ICT-related incidents now fall under a new law that places strict requirements around management of ICT-related disruptions.
The EU’s new Digital Operational Resilience Act (DORA) came into force on 16 January 2023 and sets new standards and requirements relating to protection, detection, containment, recovery and repair of ICT-related incidents.
Before DORA, organisations managed the main categories of operational risk relating to the allocation of capital but they did not manage all components of operational resilience.
Now they must also follow rules for the protection, detection, containment, recovery and repair capabilities against ICT-related incidents. DORA explicitly refers to ICT risk and sets rules on ICT risk-management, incident reporting, operational resilience testing and ICT third-party risk monitoring.
The new regulation acknowledges that ICT-related incidents and a lack of operational resilience have the possibility to jeopardise the soundness of the entire financial system, even if there is ‘adequate’ capital for the traditional risk categories.

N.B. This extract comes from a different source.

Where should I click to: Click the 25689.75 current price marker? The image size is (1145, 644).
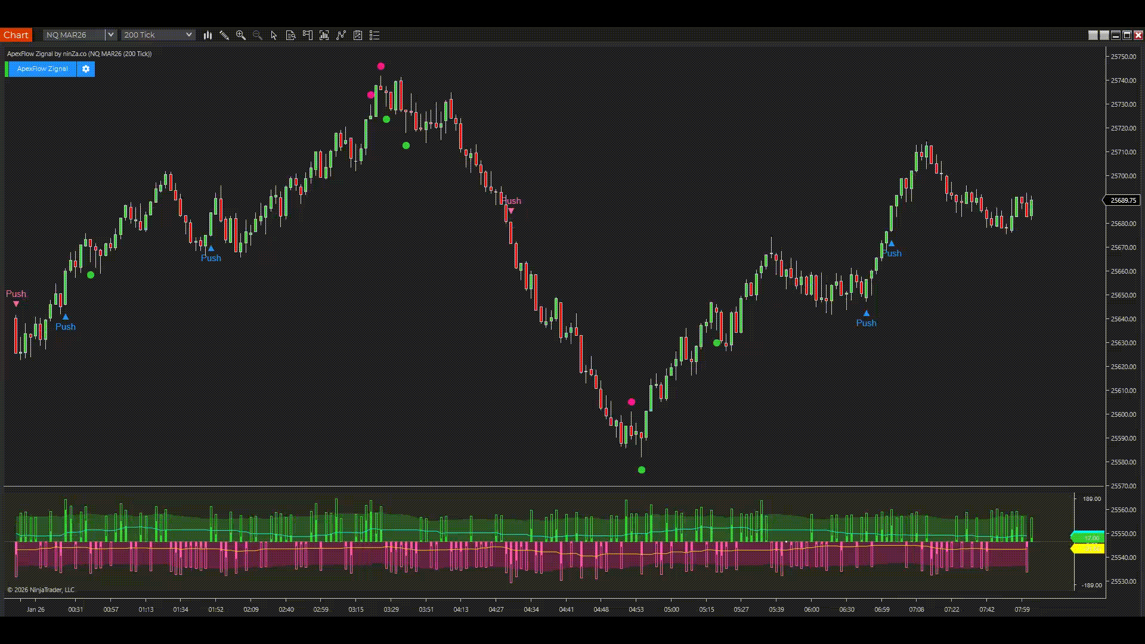click(x=1122, y=200)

In order to achieve a high common level of digital operational resilience, the regulation lays down uniform requirements concerning the security of network and information systems supporting business processes including: ICT risk management; reporting of major ICT-related incidents and notifying, on a voluntary basis, significant cyber threats to the competent authorities; reporting of major operational or security payment-related incidents to the competent authorities; digital operational resilience testing; information and intelligence sharing in relation to cyber threats and vulnerabilities and measures for the sound management of ICT third-party risk.

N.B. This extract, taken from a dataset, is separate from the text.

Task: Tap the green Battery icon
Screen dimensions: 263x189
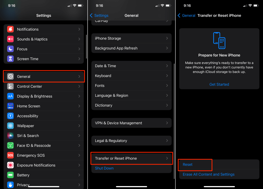Action: [10, 175]
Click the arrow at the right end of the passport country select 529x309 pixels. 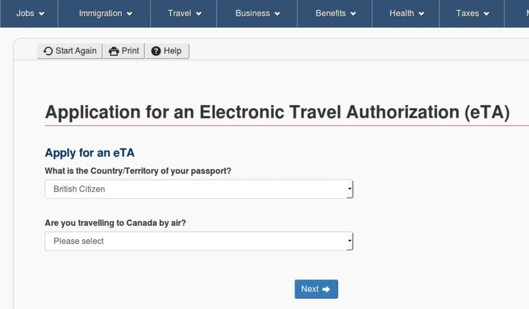(x=350, y=189)
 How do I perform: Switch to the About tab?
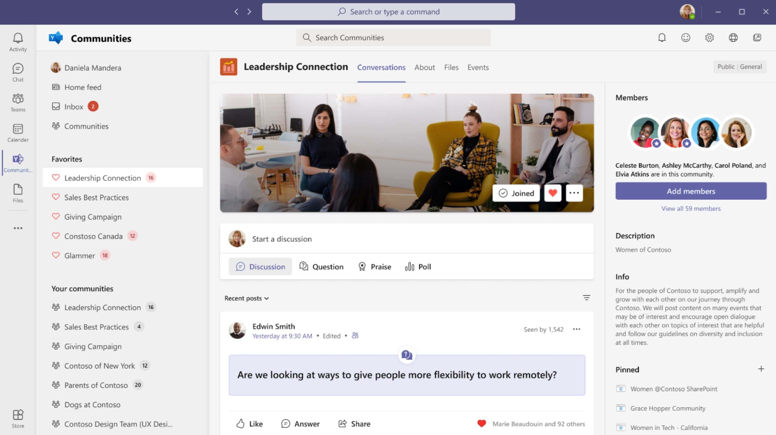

The full name of the new law is ‘Regulation (EU) 2022/2554 of the European Parliament and of the Council of 14 December 2022 on digital operational resilience for the financial sector and amending Regulations (EC) No 1060/2009, (EU) No 648/2012, (EU) No 600/2014, (EU) No 909/2014 and (EU) 2016/1011’.
The Digital Operational Resilience Act (DORA) is a Regulation, not a Directive, so it is binding in its entirety and directly applicable in all EU Member States.
DORA also includes a proposal for regulation on markets in crypto assets and distributed ledger technology (DLT) market infrastructure.
Digital, or Information and Communication Technologies (ICT), gives rise to opportunities as well as risks. These need to be well understood and managed, especially in times of stress.
Policymakers and supervisors have therefore increasingly focused on risks stemming from reliance on ICT. They have notably tried to enhance firms’ resilience through the setting of standards and through the coordination of regulatory or supervisory work. This work has been carried out at both international and European level, and both across industries as well as for a number of specific sectors.
DORA applies to critical third partieswhich provide ICT-related services. It creates a regulatory framework on digital operational resilience, whereby all firms need to make sure they can withstand, respond to and recover from all types of ICT-related disruptions and threats.